4.4. La vague de morphinomanie et ses traitements entre les années 1870 et 1920

Une vague de morphinomanie se répand en Europe dès les années 1860-1870. Il s'agit d'une toxicodépendance de nature essentiellement iatrogène au départ et qui résulte de deux découvertes scientifiques : l'avancée de la chimie organique, qui a permis au début du siècle d'extraire du pavot un de ses principes actifs, et l'invention de la seringue vers 1850 par C.-G. Pravaz. Ces deux progrès technique et scientifique associés à une production industrielle désormais possible vont permettre une grande diffusion du produit.

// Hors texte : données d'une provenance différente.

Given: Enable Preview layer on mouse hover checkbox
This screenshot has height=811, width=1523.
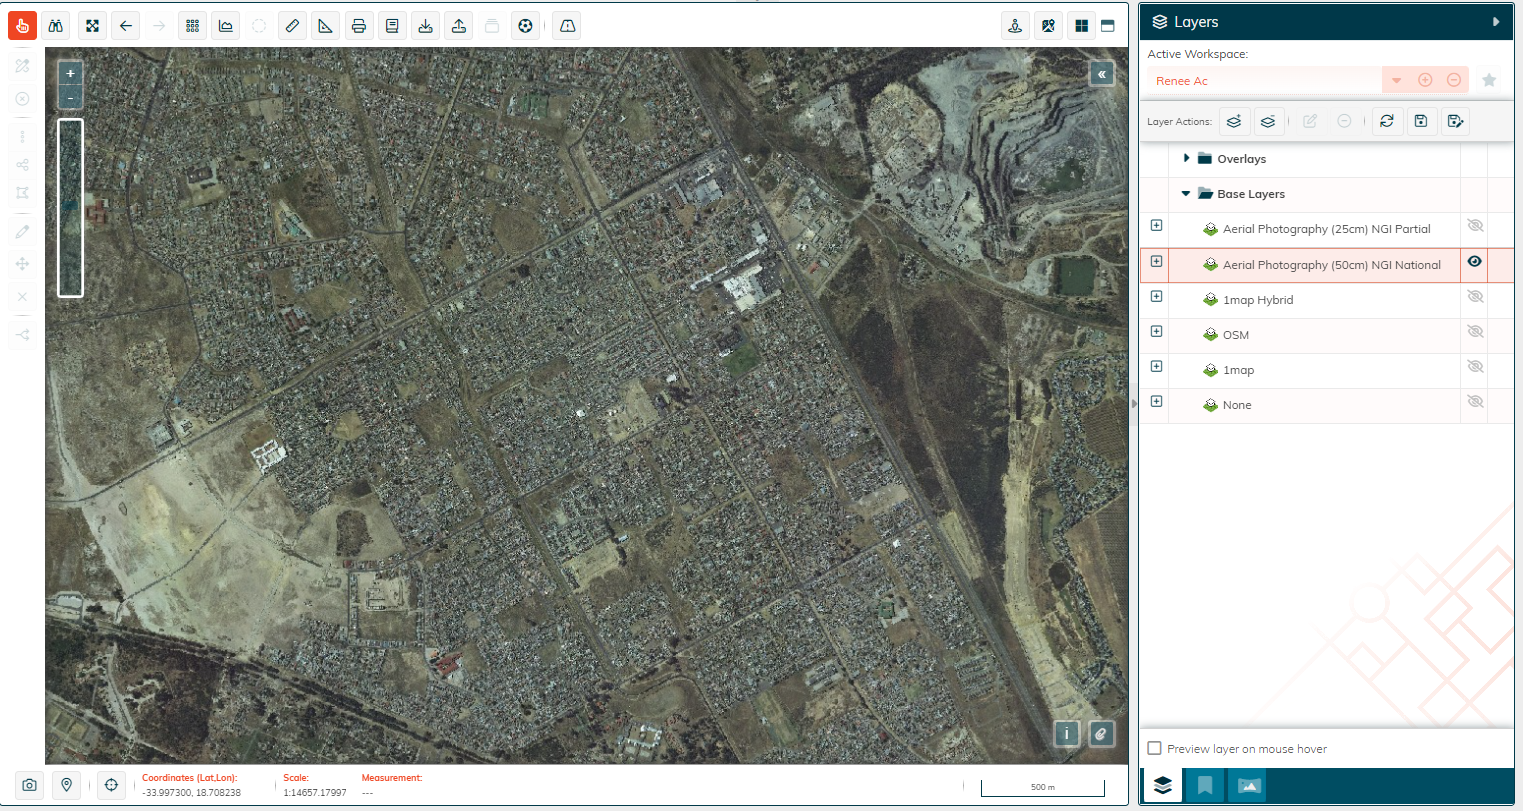Looking at the screenshot, I should tap(1155, 748).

Durant la guerre de Sécession (1861-1865), la guerre franco-allemande de 1870 et le conflit prusso-autrichien de 1866, un large usage de morphine sera fait par les chirurgiens pour calmer les douleurs des blessés, lesquels seront nombreux à conserver une dépendance morphinique une fois la guerre terminée. Le phénomène se développera de façon notoire puisque avant 1914 on évalue à 50 000 le nombre de morphinomanes en France, dont la dépendance était pour la plupart d'origine thérapeutique48. Par la suite le phénomène ira en s'estompant.

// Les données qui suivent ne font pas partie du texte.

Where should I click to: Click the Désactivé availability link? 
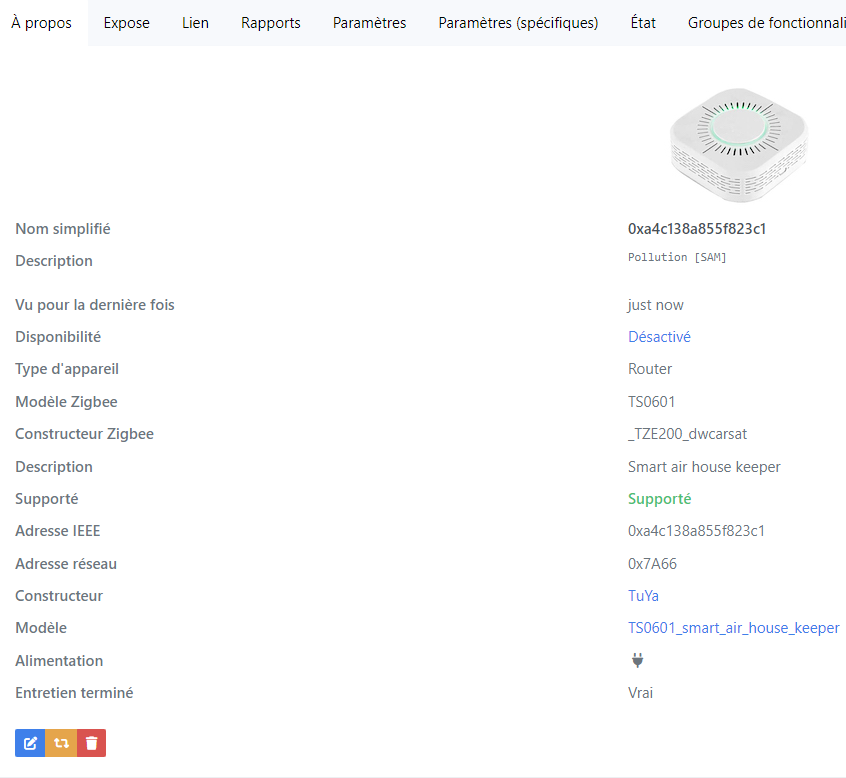[x=659, y=337]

Avec le développement de la morphinomanie les médecins élaborent divers moyens de traitements. La question du sevrage est au coeur du débat et divise en deux groupes les spécialistes ; les uns se réclament de la méthode brusque alors que les autres prônent la méthode lente. Si les partisans du sevrage brusque se voient reprocher certains accidents mortels par collapsus cardiaque, on accuse certains disciples de la méthode lente plutôt spéculateurs d'entretenir la dépendance chimique de leur clientèle à des fins pécuniaires. De plus, des intérêts corporatifs et la recherche de renommée sont souvent à l'origine d'une évaluation biaisée des succès thérapeutiques49.

La crainte qu'inspire le prosélytisme de certains morphinomanes va pousser des médecins comme Ch. Lefèvre en 1891 à prôner leur internement afin de protéger la société. Toutefois l'asile s'avérant peu adapté à ces patients, les milieux médicaux vont demander des institutions spécialisées qui seront refusées par la France et la Grande Bretagne, alors que l'Allemagne ouvrira la première institution de ce type en 1885.

Un autre volet de l'histoire des traitements de la morphinomanie concerne les techniques de substitution, les produits utilisés sont innombrables : alcool, éther, cocaïne, bromure, strychnine sont autant de substances qui vont engendrer à leur tour de nouvelles formes de toxicomanies. Dès 1900, on considère l'héroïne comme la panacée en matière de sevrage des morphinomanes puisqu'elle ne comporte aucun risque de dépendance... La firme Bayer la commercialise en 1898 sous la forme d'un remède contre la toux. Alors que les méthodes de substitution subissent un certain déclin en France dès les années 1920, aux Etats-Unis des cliniques proposent des cures de maintenance à l'opium ou à l'héroïne entre 1918 et 1925 et en Grande Bretagne ce sont les médecins privés qui assurent ce genre de traitement50.

Notes
48.

J. Dugarin et P. Nominé, Toxicomanie : historique et classifications, Confrontations psychiatriques, 1987, No 28, pp. 9-61.

49.

J.-J. Yvorel, Naissance de la cure, in : J.-M. Hervieu, L'Esprit des drogues, Paris, Autrement, 1989.

50.

J. H. Lowinson, Methadone maintenance in perspective, in : Lowinson J.H. & Ruiz P. (Eds), Substance Abuse, Baltimore, Williams & Wilkins, 1981.